Edward Mortimer Macdonald

Liberal

Mr. MACDONALD:

The point I am trying to make is that when my right hon. friend the Prime Minister came to deal with this question, he wanted to take advantage of the situation which had been created by the Deputy Speaker at that time, to impose terms upon my hon. friend from South Cape Breton before he was allowed to go on with his amendment. He was perfectly willing to allow the hon. member to move his amendment provided that we should proceed with it at once. The right hon. the Prime Minister was taking advantage of the action of his supporter who happened to be the Deputy Speaker at the time and who, in breach of faith, had ruled that the hon. member for South Cape Breton was out of order, and was preventing him from getting the floor. The result was that, having the right under the rules to move an amendment to Bill No. 21, and having been informed that no exception would be taken to it, but that he would be allowed to move a substantive and important amendment to that Bill to be known as clause 7, my hon. friend from South Cape Breton was prevented from doing so, although his rights were absolute and unquestioned. No hon. gentleman can seriously argue that he had not the right to move that amendment. It may be all very well for my right hon. friend the Prime Minister to say, why did you not move it last night or the day before yesterday? That is a curious position for my right hon. friend to take, that an hon. gentleman who has a perfect right under the rules of Parliament to address Your Honour or the Deputy Speaker, should be elbowed out under those modern innovations that we have, and be told you should have moved that yesterday or the day before yesterday, and because you did not do so then, although you have the right to move it now, we will not allow you to move it. That is where we stand in regard to this matter

What an absurd position it was for the Prime Minister to take: It is inconvenient to hear the hon. member (Mr. Carroll)

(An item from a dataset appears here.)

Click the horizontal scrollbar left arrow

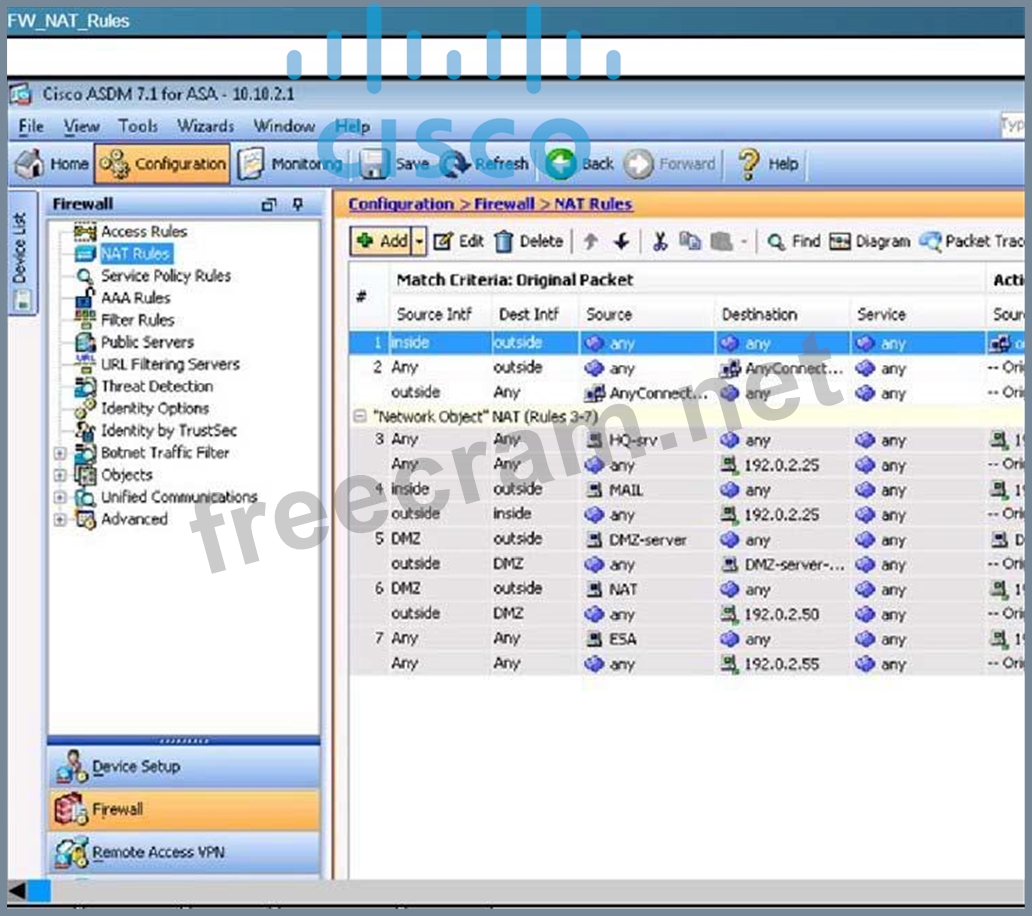click(17, 890)
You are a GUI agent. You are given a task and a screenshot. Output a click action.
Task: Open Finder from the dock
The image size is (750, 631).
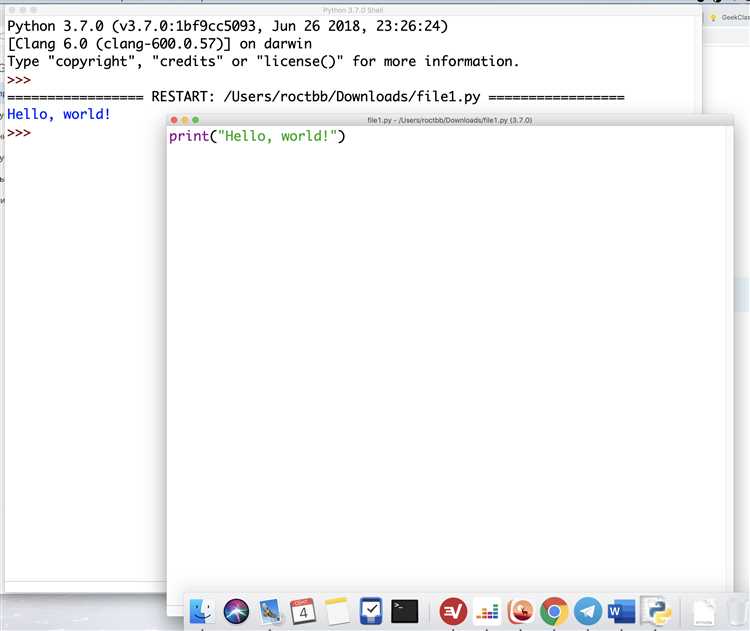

now; we are willing to compromise; we will make a deal; if you promise you won't take over two days on the question, we will let you move it. The Prime Minister on account of the erroneous ruling of his Deputy Speaker wanted to make a compromise as to how long we on this side of the House should talk, as a condition of allowing the amendment to be moved; an amendment which my hon. friend (Mr. Carroll) had a perfect right to move.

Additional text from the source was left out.